#### Activity 1:
Does the report on the functional foods lecture support each statement below? Answer yes or no for each and quote the words that decide it. (a) Oboh spoke at the 85th inaugural lecture. (b) Oboh identified protein malnutrition as a major public health problem in the developing world. (c) Oboh quoted a Roman physician.
#### Activity 2:
Reproduce everything in the report on the functional foods lecture from "He also identified" down to "preventable, chronic diseases.".
#### Activity 3:
In the report on the functional foods lecture, what was the title of Oboh's inaugural lecture?

** Extract follows **

A Professor of Applied Biochemistry at the Federal University of Technology, Akure (FUTA), Ondo State, Ganiyu Oboh has recommended lasting cure to the menace of diabetes.

Ganiyu Oboh

A Professor of Applied Biochemistry at the Federal University of Technology, Akure (FUTA), Ondo State, Ganiyu Oboh has recommended lasting cure to the menace of diabetes.

He posited that at least four of the 10 leading causes of death-heart diseases, cancer, stroke and diabetes are directly related to what we eat. Oboh, who spoke at the 85th inaugural lecture at the weekend, titled: “Functional Foods: Paradigm for Health and Wellness,” said nutrition is an important factor that affects human health and quality of life.

He also identified protein malnutrition as a major public health problem in the developing world, leading to prevalence of killer diseases. The lecturer said the way out is a change in dietary habit advising that people should eat functional food to stay healthy and live long.According to him, individuals who want to stay healthy should eat more vegetables and fruits and avoid junk foods.

He said there are strong evidences that there are global increases in the consumption of heavily processed foods. This, coupled with lifestyle changes, particularly cultural shifts away from fresh, wholesome homemade meals to take-outs, he said, has contributed to high rates of preventable, chronic diseases.

“Today, there are different problems related to diet and lifestyles. There are many modern systemic diseases in which dietary pattern plays significant role in the incidence and pathogenesis of such diseases. Proper nutrition and healthy lifestyles may represent good pre-requisites for the prevention/management of these diseases.”

Quoting the Greek physician, Hippocrates, who said, “Let food be your medicine and medicine be your food,” Oboh linked prevalent chronic and killer diseases to dietary pattern.

Defining functional foods, he said they are foods or food components that confer additional health benefits to the consumer beyond their conventional nutritive values.

** End of Extract **
** Data segment follows **

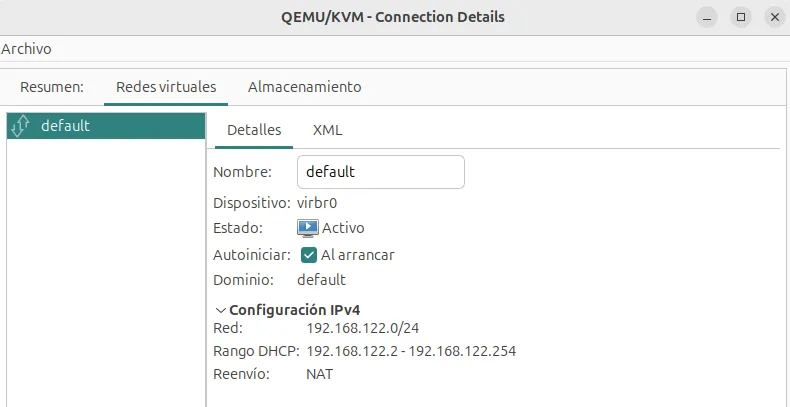
Task: Select the Redes virtuales tab
Action: coord(166,87)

** End of Data segment **

#### Exercise answer 1:
(a) Yes: "Oboh, who spoke at the 85th inaugural lecture at the weekend"
(b) Yes: "He also identified protein malnutrition as a major public health problem in the developing world"
(c) No: "Quoting the Greek physician, Hippocrates"

#### Exercise answer 2:
He also identified protein malnutrition as a major public health problem in the developing world, leading to prevalence of killer diseases. The lecturer said the way out is a change in dietary habit advising that people should eat functional food to stay healthy and live long.According to him, individuals who want to stay healthy should eat more vegetables and fruits and avoid junk foods.

He said there are strong evidences that there are global increases in the consumption of heavily processed foods. This, coupled with lifestyle changes, particularly cultural shifts away from fresh, wholesome homemade meals to take-outs, he said, has contributed to high rates of preventable, chronic diseases.

#### Exercise answer 3:
"Functional Foods: Paradigm for Health and Wellness"